Colony Stimulating Factor (CSF-1) and the CSF-1 receptor (the c-fms product) are expressed during the proliferation of L6 alpha 1 rat myogenic cell line and both are down regulated during the formation of myotubes. In this study, we demonstrated that the expression of c-fms antisense RNA in stably transfected myoblasts repressed the CSF-1 receptor (c-fms protein) and induced a G1-growth arrest. Expression of the cyclin genes, that control passage through the G1 phase and in particular the cyclins identified as genes induced late in G1 by CSF-1 in mouse macrophages was studied in comparative Northern blot analyses of RNAs of subpopulations prepared by centrifugal elutriation of L6 alpha 1 myoblasts and induced Antifms D5 cells expressing c-fms antisense RNA. Repression of the CSF-1 receptor (c-fms product) did not affect cyclins A, B and G expression during the cell cycle.
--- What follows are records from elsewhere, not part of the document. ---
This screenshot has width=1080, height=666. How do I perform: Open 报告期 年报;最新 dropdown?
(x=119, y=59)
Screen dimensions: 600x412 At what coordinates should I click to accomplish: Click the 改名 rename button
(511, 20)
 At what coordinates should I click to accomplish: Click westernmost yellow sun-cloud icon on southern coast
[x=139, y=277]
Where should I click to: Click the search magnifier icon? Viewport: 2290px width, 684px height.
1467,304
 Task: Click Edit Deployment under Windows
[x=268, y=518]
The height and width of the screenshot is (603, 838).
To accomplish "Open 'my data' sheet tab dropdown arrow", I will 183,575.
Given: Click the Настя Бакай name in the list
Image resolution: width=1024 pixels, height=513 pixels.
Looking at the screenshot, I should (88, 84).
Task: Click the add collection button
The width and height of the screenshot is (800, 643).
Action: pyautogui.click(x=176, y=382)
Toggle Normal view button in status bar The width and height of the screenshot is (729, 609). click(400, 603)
However, D-type cyclins and, at a lesser extend, cyclin E expression were dramatically altered specifically during the late G1 and early S phases, in Antifms D5 cells. These results suggest a role for the CSF-1/c-fms autocrine loop in the control of the proliferation of L6 alpha 1 rat myogenic cell line at the G1/S boundary via the D-type and E cyclins expression.